Trois mois plus tard, de guerre lasse, après avoir dû dédommager 1000 clients sur cette ligne, Baboo renonce à desservir Saint-Pétersbourg et Kiev pour se concentrer sur les court-courriers européens. Cinq nouvelles destinations s'ajouteront à l'offre en octobre (Toulouse, Bordeaux, Athènes, Bucarest et Zagreb), ce qui portera le total à 18 lignes, hors charters.

Reste que l'équipée russe pèsera sur les comptes 2008 et retarde le seuil de rentabilité de la compagnie créée il y a cinq ans. Jacques Bankir, directeur de Baboo depuis mars, ne dit pas quand le point d'équilibre sera atteint, se contentant de préciser qu'un «nouveau business plan est en préparation».

Il précise que l'objectif de 50 millions de francs de chiffre d'affaires pour 2008 ne sera pas atteint, mais que les recettes seront néanmoins nettement supérieures à celles de 2007 (30 millions), ce qui est la moindre des choses puisque la compagnie a reçu ce printemps trois Embraer de 100 places qui triplent sa capacité en places.

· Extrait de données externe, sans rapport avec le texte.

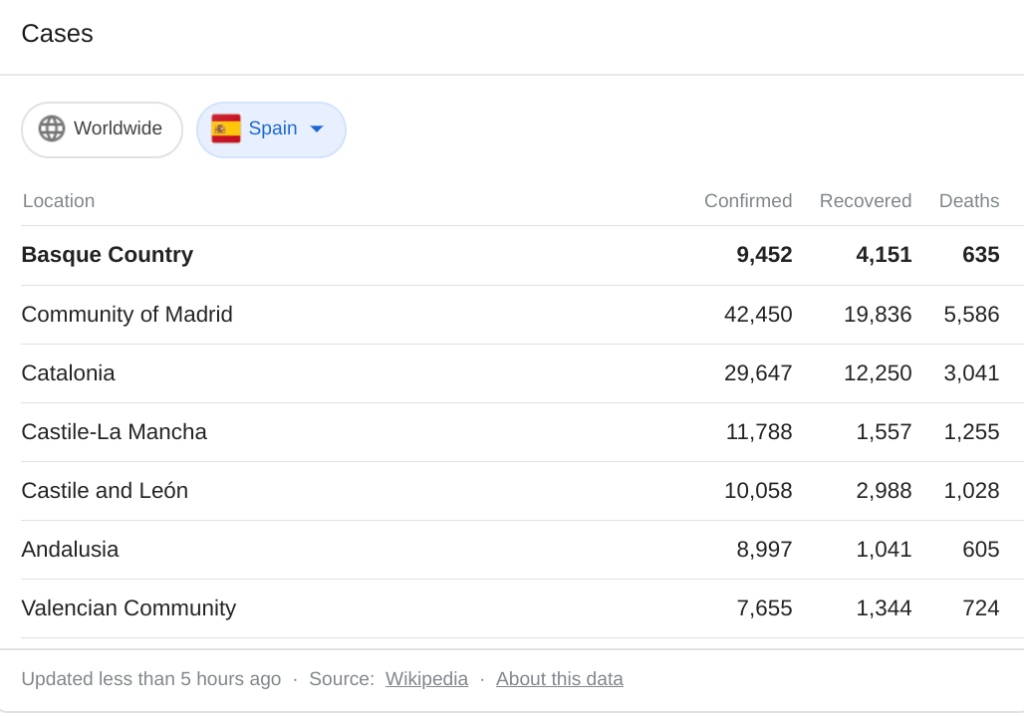Click the Recovered column header
Image resolution: width=1024 pixels, height=716 pixels.
coord(865,201)
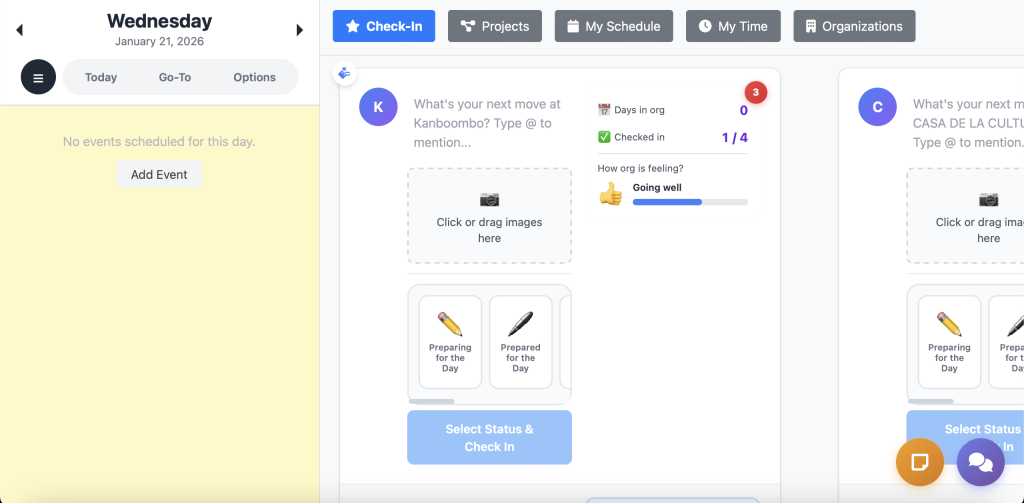The image size is (1024, 503).
Task: Open the My Schedule tab
Action: click(x=613, y=26)
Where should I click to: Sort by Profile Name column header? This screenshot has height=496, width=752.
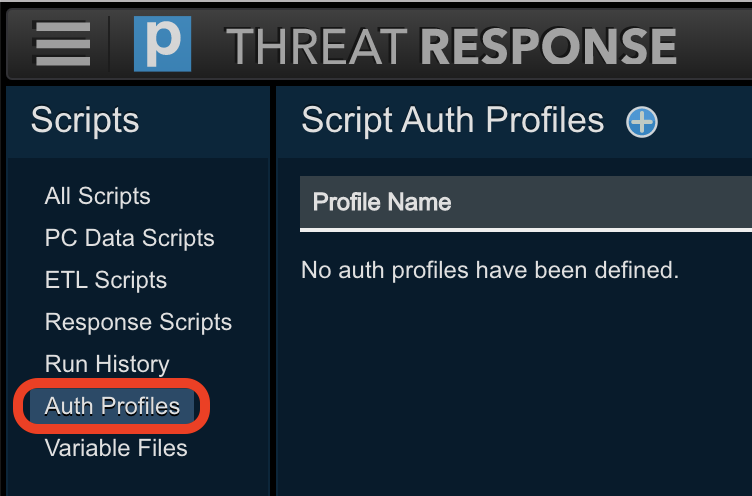[382, 202]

La compagnie a-t-elle les reins assez solides pour digérer le contretemps russe (avions immobilisés, dédommagements) et les investissements? «Oui, notre action- naire principal est derrière nous», dit Jacques Bankir.

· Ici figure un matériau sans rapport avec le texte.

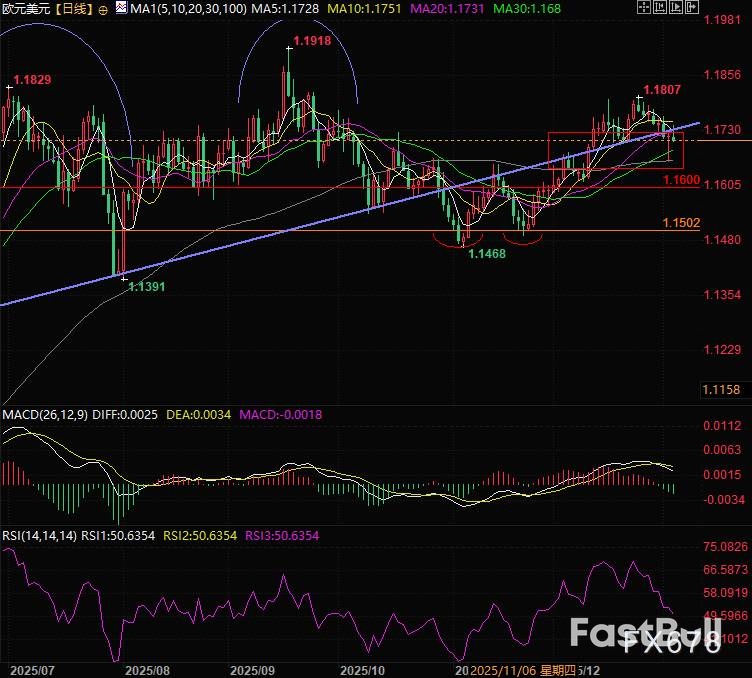
Task: Click the 1.1807 recent high label
Action: [x=662, y=89]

Il s'agit de M1 Group, contrôlé par les frères libanais Taha et Najib Mikrati. Il est entré fin 2006 au capital de Baboo, dont il détient aujourd'hui 85% des actions selon le directeur. Groupe familial actif dans plusieurs secteurs, M1 a notamment racheté en 2007 la marque de vêtements haut de gamme Façonnable pour 153 millions d'euros.

Avec sa nouvelle stratégie européenne, qui s'étalera sur trois ans, «Baboo fait quelque chose qui correspond mieux à sa taille», dit encore Jacques Bankir.